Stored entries
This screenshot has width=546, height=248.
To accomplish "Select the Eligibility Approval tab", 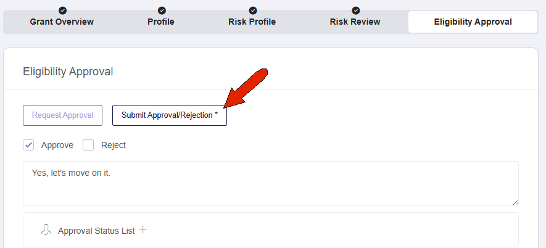I will pyautogui.click(x=473, y=22).
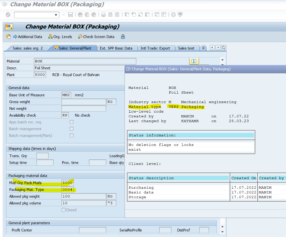Check the Batch management(Plant) checkbox

(71, 135)
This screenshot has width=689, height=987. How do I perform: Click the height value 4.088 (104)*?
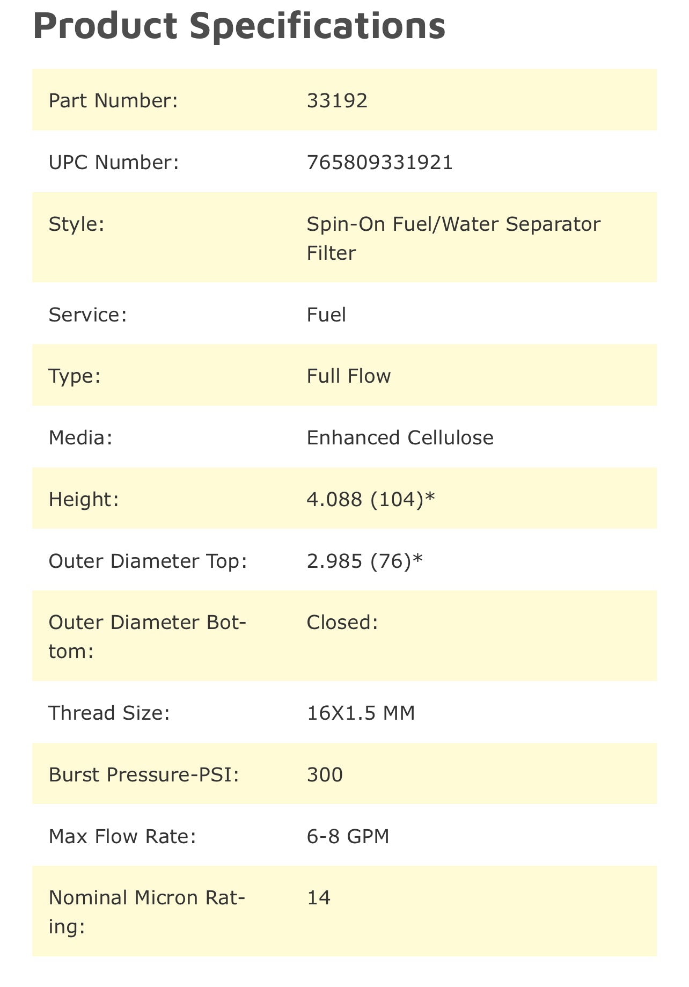(x=370, y=500)

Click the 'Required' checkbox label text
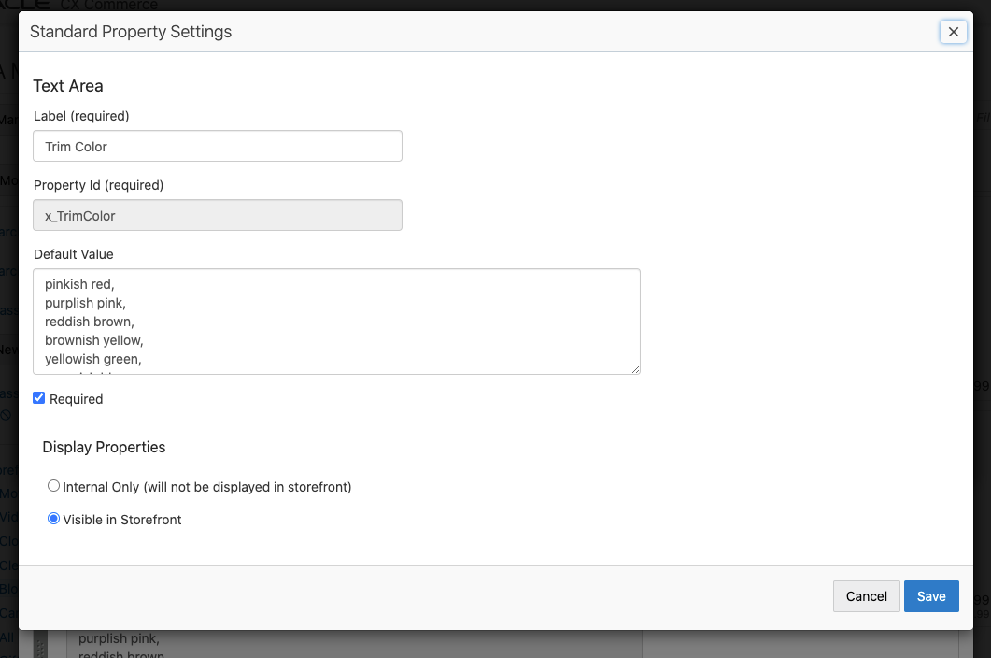coord(77,399)

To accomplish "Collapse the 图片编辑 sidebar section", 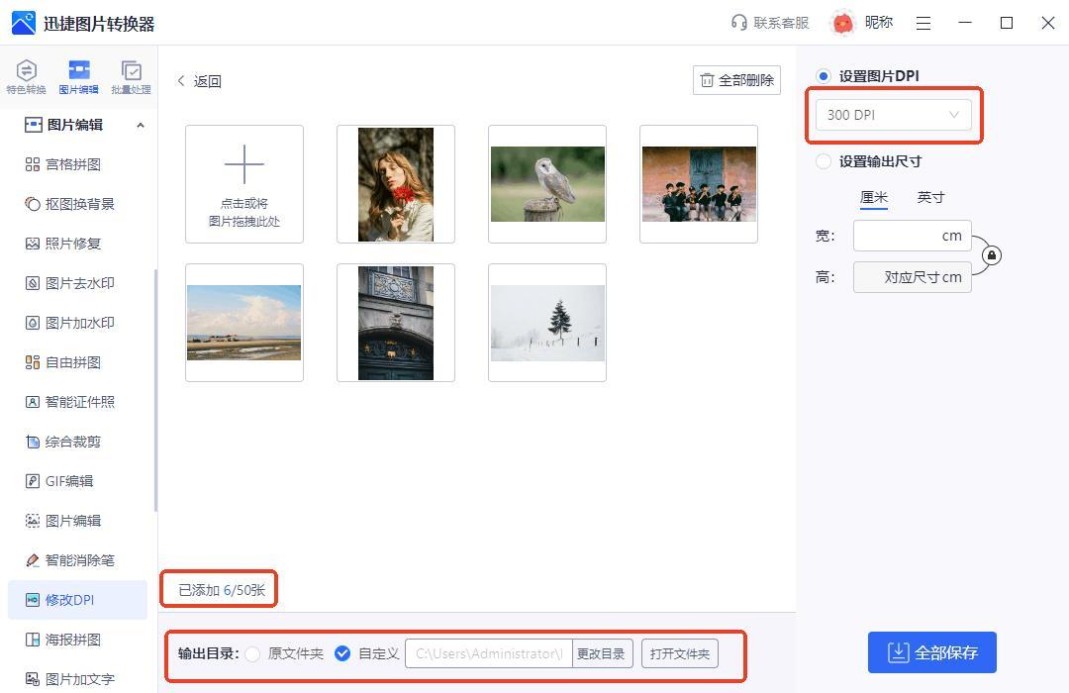I will (x=140, y=125).
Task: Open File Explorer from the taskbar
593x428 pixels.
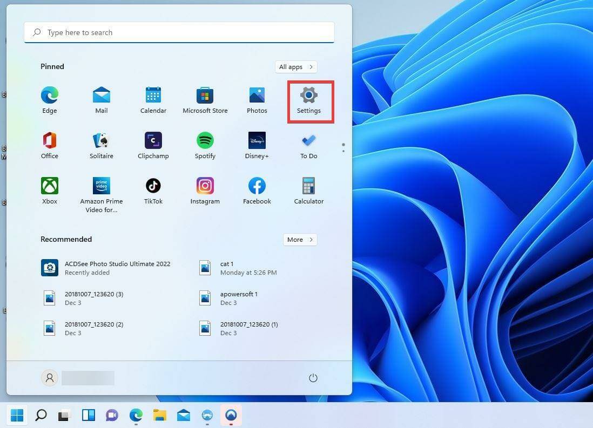Action: (x=160, y=416)
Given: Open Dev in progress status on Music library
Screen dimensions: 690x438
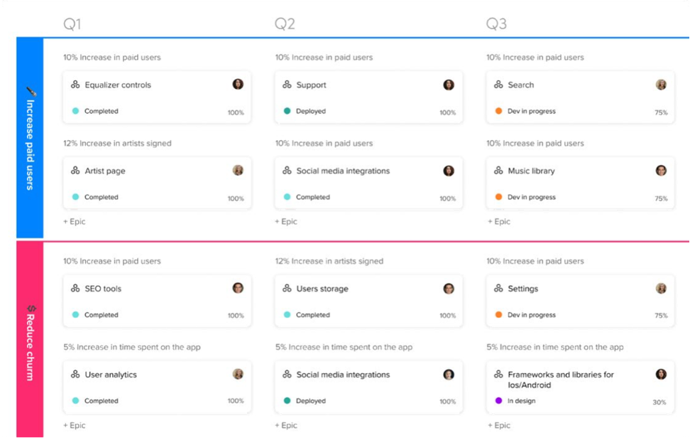Looking at the screenshot, I should coord(531,197).
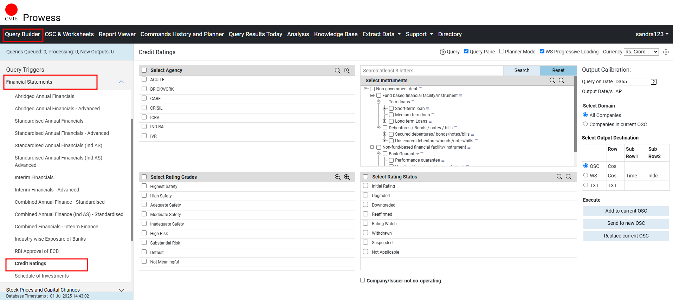Image resolution: width=673 pixels, height=300 pixels.
Task: Click the instrument search input field
Action: 432,71
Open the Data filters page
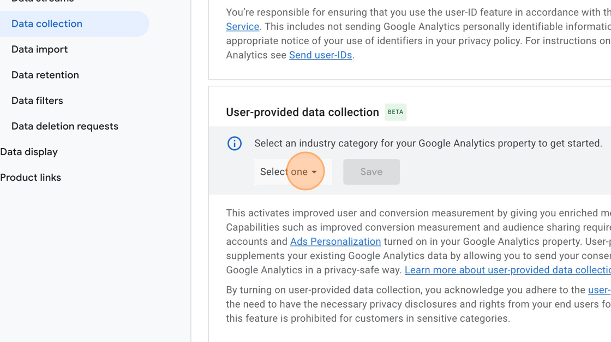The height and width of the screenshot is (342, 611). [x=37, y=101]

## Task to carry out
Excluding all pictures, print exactly and only the lines from the line with "Screen dimensions: 690x438" through the end of the records above, both ends included.

## Output for this exercise
Screen dimensions: 690x438
Looking at the screenshot, I should coord(531,197).
Image resolution: width=673 pixels, height=300 pixels.
Task: Click the instrument search input field
Action: 432,71
Open the Data filters page
The height and width of the screenshot is (342, 611). [x=37, y=101]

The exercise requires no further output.